As Si electronics hits fundamental performance limits, oxide integration emerges as a solution to augment the next generation of electronic and optical devices. Specifically, oxide perovskites provide diverse functionalities with a potential to create, tune, and combine emergent phenomena at interfaces. High‐level crystalline order is needed to realize these functionalities, often achieved through epitaxy. However, large‐scale implementation in consumer devices faces challenges due to the need for high‐temperature deposition in complex vacuum systems. Herein, this challenge is addressed using atmospheric pressure spatial chemical vapor deposition, a thin‐film fabrication technique that can rapidly produce uniform films at sub‐400 °C temperatures under atmospheric conditions over ≈cm2 areas.
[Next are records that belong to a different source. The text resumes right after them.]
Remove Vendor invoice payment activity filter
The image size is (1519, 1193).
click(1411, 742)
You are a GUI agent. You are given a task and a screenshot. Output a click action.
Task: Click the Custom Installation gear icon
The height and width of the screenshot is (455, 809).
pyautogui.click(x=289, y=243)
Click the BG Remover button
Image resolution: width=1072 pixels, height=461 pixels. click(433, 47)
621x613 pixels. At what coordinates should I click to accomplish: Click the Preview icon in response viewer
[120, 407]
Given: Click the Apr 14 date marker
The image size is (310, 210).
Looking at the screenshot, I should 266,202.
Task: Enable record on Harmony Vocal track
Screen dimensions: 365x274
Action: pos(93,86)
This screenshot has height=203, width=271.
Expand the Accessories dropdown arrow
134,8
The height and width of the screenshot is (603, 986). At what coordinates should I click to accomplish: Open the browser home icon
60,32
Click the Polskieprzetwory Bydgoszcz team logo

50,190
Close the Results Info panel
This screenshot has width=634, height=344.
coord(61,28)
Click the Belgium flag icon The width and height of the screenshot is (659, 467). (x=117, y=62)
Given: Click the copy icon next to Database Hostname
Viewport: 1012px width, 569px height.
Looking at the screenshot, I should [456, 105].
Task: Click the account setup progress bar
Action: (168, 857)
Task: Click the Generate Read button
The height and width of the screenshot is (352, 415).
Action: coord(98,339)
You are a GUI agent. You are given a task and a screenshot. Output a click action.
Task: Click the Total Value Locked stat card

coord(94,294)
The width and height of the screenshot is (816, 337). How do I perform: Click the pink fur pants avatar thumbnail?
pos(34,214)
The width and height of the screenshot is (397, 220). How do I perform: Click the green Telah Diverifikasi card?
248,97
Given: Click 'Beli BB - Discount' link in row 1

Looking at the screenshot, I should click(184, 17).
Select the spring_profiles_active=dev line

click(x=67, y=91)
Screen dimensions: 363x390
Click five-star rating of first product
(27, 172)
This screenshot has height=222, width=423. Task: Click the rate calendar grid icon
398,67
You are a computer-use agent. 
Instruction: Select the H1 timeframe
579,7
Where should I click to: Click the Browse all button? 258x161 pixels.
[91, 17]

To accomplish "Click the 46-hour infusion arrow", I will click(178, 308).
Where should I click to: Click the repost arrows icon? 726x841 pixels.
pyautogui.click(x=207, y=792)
Thus, the deposition of epitaxial perovskite tungsten trioxide, WO3, thin films is demonstrated at a rate of 5 nm min−2 on single‐crystal substrates at 350 °C in open‐air conditions enabling a high‐throughput process. The resulting films exhibit crystallographic and electronic properties comparable to vacuum‐based growth above 500 °C. The high‐quality epitaxy is attributed to the energetics of the exothermic decomposition reaction of the W[CO]6 precursors combined with the stabilization of a hot zone near the substrate surface. From this work, the way can be paved for low‐temperature atmospheric‐pressure epitaxy of a wide range of other perovskite thin films. The integration of oxide electronics in the mainstream technology still faces challenges associated with manufacturing processes at high temperatures and under vacuum. Deposition of epitaxial perovskite WO3 films is demonstrated at low temperatures and in open air using atmospheric pressure spatial chemical vapour deposition. Epitaxy is achieved through an exothermic reaction of the precursor with O2, stabilizing a hot zone near the substrate.